I had to decide whether to push through and try to fix the design or throw away months of work but keep the theme. Ultimately, I threw it away and started over with fresh mechanics. I went back to Raccoon Tycoon, where you can do one of five things on your turn. In each of the five things, there are choices, but it’s quite simple… So I took that core idea and brought it into a more robust game with Mosaic.
If we go back a bit, how did you find yourself working in board games?
I had worked in video games, across sales, marketing, and business strategy in the 90’s, then I founded a company called Eagle Games in 2000, specifically to publish board games that I was designing.
I liked the old strategy games like Axis & Allies – big games that came with lots of toys – but in the early 2000s, they had all but gone out of fashion. I wanted to bring those sorts of games back, and with my video game ties, I also wanted to get some licences and bring video games to the tabletop.
With that approach, some of the first things we did was board game versions of Railroad Tycoon and Age of Empires III. We were one of the first to create and publish analogue versions of digital games.
Yes, it’s quite common now to see tabletop takes on video game brands. And was this back when licensed board games had a bit of a bad reputation?

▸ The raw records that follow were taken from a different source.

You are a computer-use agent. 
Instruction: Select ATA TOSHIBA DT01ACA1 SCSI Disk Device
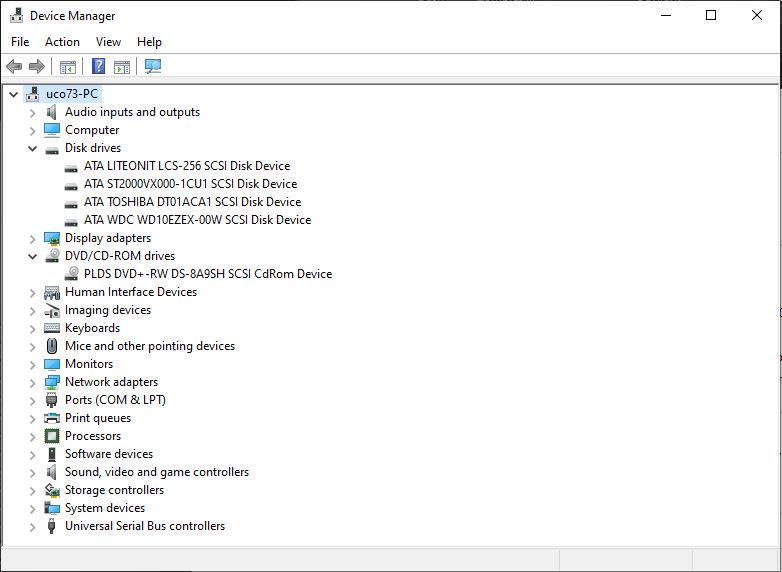point(192,202)
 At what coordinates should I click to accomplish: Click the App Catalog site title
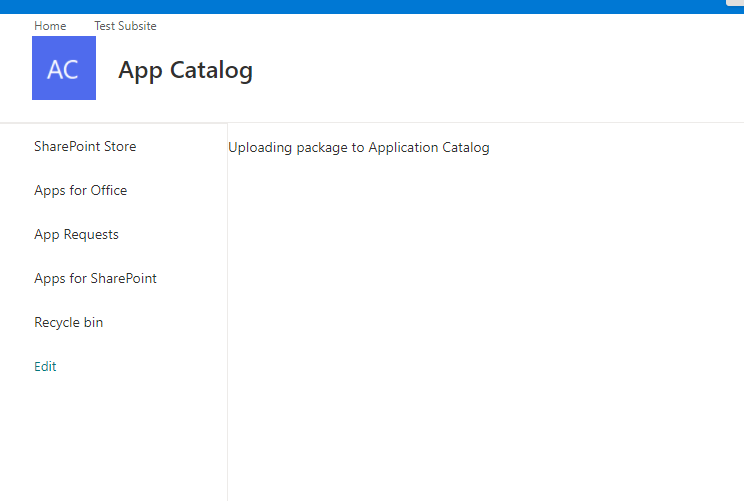[185, 70]
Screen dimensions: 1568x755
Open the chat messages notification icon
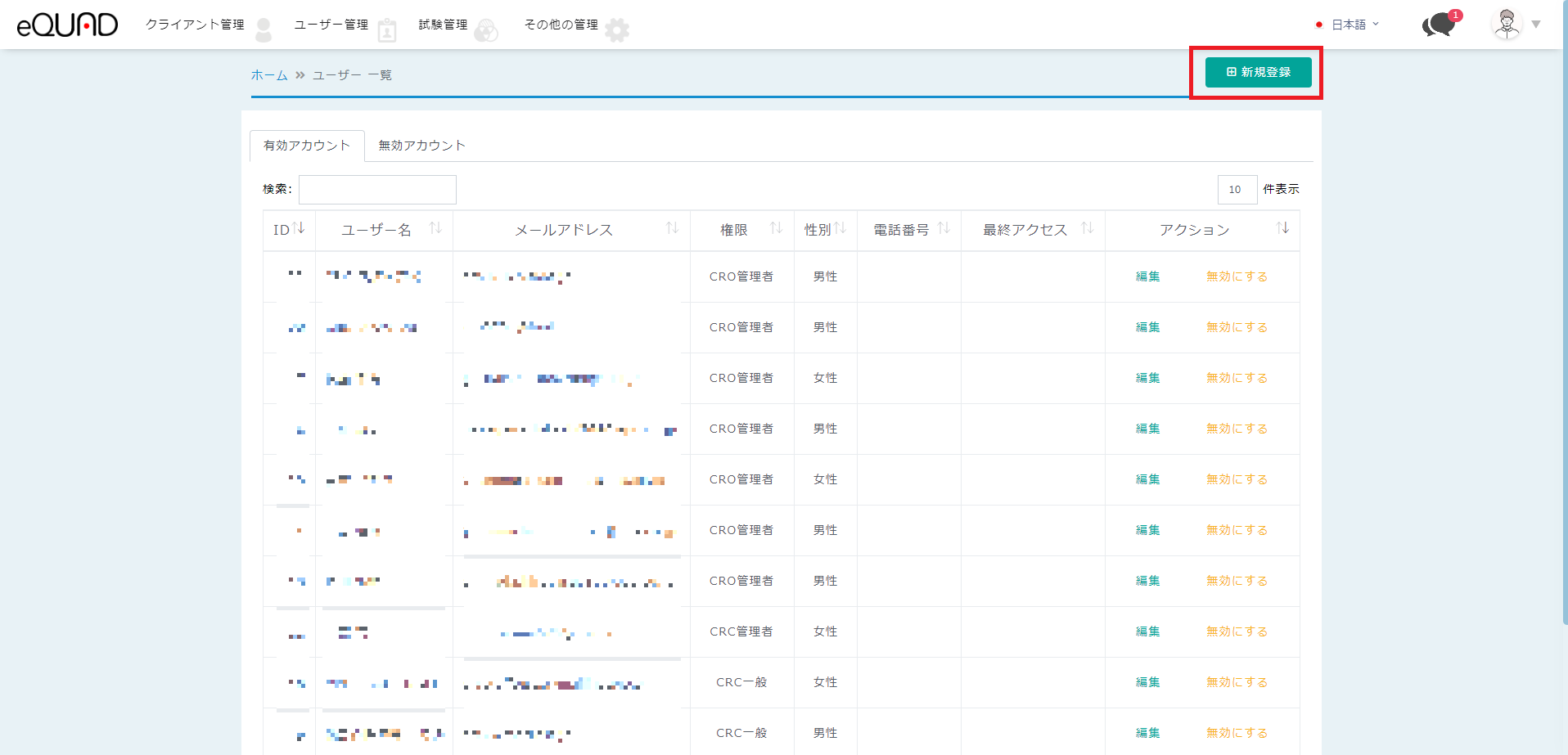(1440, 25)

Well, these kinds of games weren’t always good! They were often just a ploy to get customers interested and not really about good game design. In fact, that was kind of our experience. The first game we worked on with Ensemble Studios was Age of Mythology: The Board Game. It was part Eurogame and part Ameritrash – and it was almost a good game! It suffered from a bit of schizophrenia.
Then when we licensed Age of Empires III, they said: “With Age of Mythology, we gave you specific direction on the design because we wanted a game like Titan. You know what… Go and do what you do. Make it the best game you can.” Age of Empires III came out in 2007 and it’s still one of my best-known games. It was pure game design. Creating a good game first and then applying the license seems to be a better path.
Are there any challenges unique to adapting video games into board games, that you don’t get when adapting other kinds of IP?
A lot of things that a video game system can do for the player becomes real work when translated to analogue. It can make the board game very long and arduous. This was my mistake when I adapted Sid Meier’s Civilization in 2004. I was trying to be too literal with the gameplay; I was remaining too true to the original PC game. It was a poor decision. Players were having to do too much work; there was too much to keep track of.
As a designer, your mission should be to streamline the experience, so you get the same distilled impact and feel without all the work. Sid always said that the best games put the power in the players hands to make interesting decisions. When I’m looking at game design, I want to give players the chance to make as many interesting decisions per hour as possible. If they make one interesting decision, but then have to do all kinds of book-keeping, you lose the fun.
Great insights. Glenn, I have one final two-part question. What fuels your creativity?
Sometimes I’m doing it consciously, but sometimes it’s just inspiration, like a movie or a life experience that makes you run to your pad to jot down an idea. It’s also funny how the shower is the best game design studio you can have! The clarity and the relaxation is the perfect environment for creativity.
And on the other side of the coin, what’s your creativity kryptonite?
The stress of trying to have an idea! The stress of trying to make something happen is never good for creative flow. Forcing creativity is creativity kryptonite. Things turn out poorly that way.
Like many other things in life, you have to be productive but relaxed to be creative. Stephen King’s policy is to just churn out content and he was always prolific as heck, but it doesn’t work for me. I have to want to be creative – and luckily that’s often!
Glenn, this has been fun. Huge thanks again for taking the time.